Director: David Leitch
Stars: Dwayne Johnson, Jason Statham, Vanessa Kirby
The promotional materials for Fast & Furious: Hobbs & Shaw are something else. Cheaply green-screened face-offs to camera in which Hobbs (Dwayne Johnson) and Shaw (Jason Statham) shit-talk one another while a whole load of rapidly cut nonsense explodes all around them. These promos said one thing; set your expectation as low as they can go. In spite of the unlikely charm that this gargantuan franchise has amassed (just look at the box office), the series’ first spin-off looked like one to miss.
Having sat through the thing, the jury’s still out.
Fast Five reconfigured this ongoing carnival of outsized machismo into something more. There’s been less and less about muscle cars and more and more about pure muscle. A lot of that was down to the arrival of Johnson. With his entrance, stories of heists, vendettas and races were traded in for CIA missions, globe-trotting adventures, different vendettas and saving the world from mass destruction. Hobbs & Shaw isn’t a sidestep but a continuation of that arc. In keeping, it plays out with all the ejaculatory subtlety of Pierce Brosnan-era Bond.
David Leitch steps in to the director’s chair with experience on John Wick and Deadpool 2, and brings some sensibilities from both. In its early London sequences, Hobbs & Shaw is drenched in the kind of neon that our dear Keanu might otherwise have stalked through. The film’s earliest fight sequences, too, display some of the bravado staging we’ve become familiar with. From Deadpool 2 he brings the grand lunacy of the superhero movie. More than ever before, the heroes and villains of F&F appear impervious to harm and capable of inhuman feats of strength. Hobbs thinks nothing of jumping out of a building and using those in free-fall as platforms to hop between. He even wrestles with a helicopter.
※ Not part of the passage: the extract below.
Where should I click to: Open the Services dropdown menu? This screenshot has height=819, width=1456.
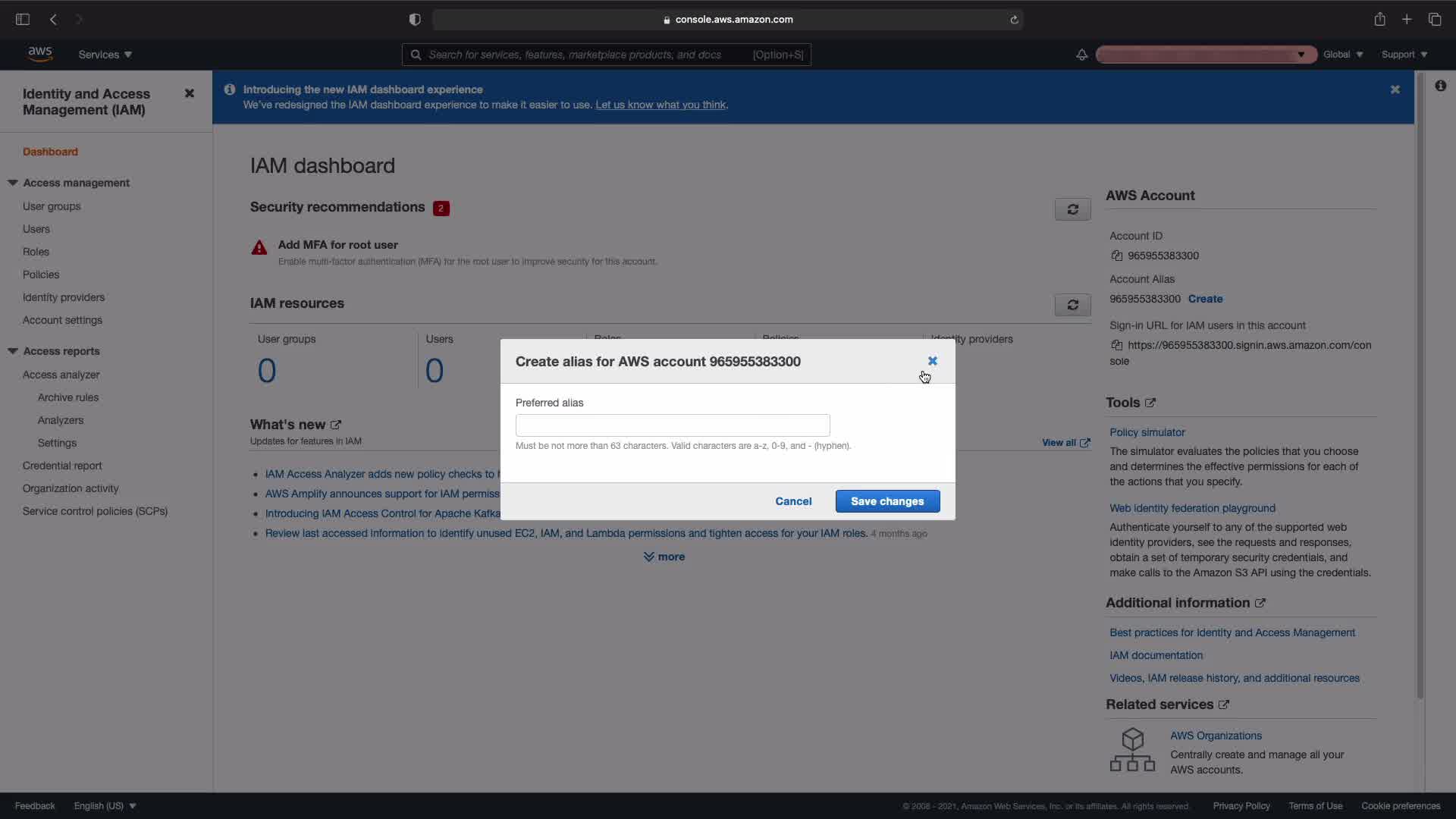pyautogui.click(x=105, y=55)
And that’s fine. Mindless escapism is the order of the day. Nobody’s watching these films for nuance. Enter in the right frame of mind, and there’s a wealth of campiness and barely concealed homo-eroticism to fuel you a good chunk of the way.
But not all of the way…
Hobbs & Shaw is unreasonably bloated, and at no point justifies its 135 minute running time. The opening act in London is very strong, so much so that it calls to mind the fieriness of last year’s action high-water mark Mission: Impossible – Fallout (the abundant appearance of Vanessa Kirby here doesn’t hinder the association). However, a more tepid and generic detour to Moscow feels more like a third act than a second, leaving the Samoan finale as the egregious excess. This last section contains some of the movie’s dumbest (and by extension most enjoyable) moments, but the quality of the action choreography degrades rapidly, to the point of being borderline unwatchable. As the laws of physics are brutally assaulted again and again, the camerawork gets shakier and the editing more aggressive, exhaustion takes over.
The movie has a strange preoccupation with body modification, quite aside from Johnson’s Everestian form. As Shaw’s sister Hattie, Kirby finds herself pumped full of a lethal virus that will disseminate into her bloodstream after a very ephemeral amount of time has passed. She becomes a host – and a commodity – forever threatening to transform in ways that are not made clear. Opposing her (and, well, everyone) is Idris Elba’s bio-mechanical nutter Brixton; a former crony of Shaw’s with a robot spine gifted to him by Evil Incorporated. He also wears a tactical smart suit that pitches him closer to a Marvel villain than the series has pushed before. The limits of the human body are spoken of at great length, and are perpetual concerns for both of these new players positioned at opposite extremes, but these dramas are wholly undermined by the titular heroes, who ping around like meaty cousins of The Incredibles, making a mockery of the human condition.
The other key theme, of course, is family. Hobbs’ reticence to reconnect with his roots is ultimately something of a dramatic non-starter, while the only sign of sibling bonds between Shaw and Hattie manifests through Shaw’s anxieties that Hobbs might want to sleep with her. I can’t quite believe I’m saying this, but you end up missing the stronger connections of the core F&F group. Where’s Tyrese Gibson at?
There are scattered moments of gold. The final realisation from these two hulking clowns that they’re stronger working together than apart is so laboured, so staggeringly obvious and so cheesily delivered that it momentarily feels like the world is collapsing in on itself. Its hysterical. And there’s a sort of fun to be had ticking off the F&F tropes as they roll by, from the obligatory side characters whose sole purpose is to provide hardware and travel arrangements for our heroes, to the obligatory moment when the camera swoops slowly by some dancing girl’s butt. Staggeringly, however, I don’t think even a single bottle of Corona made the final cut. But please correct me on this if I just missed it amid all the other mayhem.
And then there’s that slow-motion fight in the rain… The self-awareness is real.
So Hobbs & Shaw knows how big and dumb and stupid it is. That’s easy to embrace in the short-term. But even before the movie’s over all you’re left with is big and dumb and stupid. The rest is money to burn.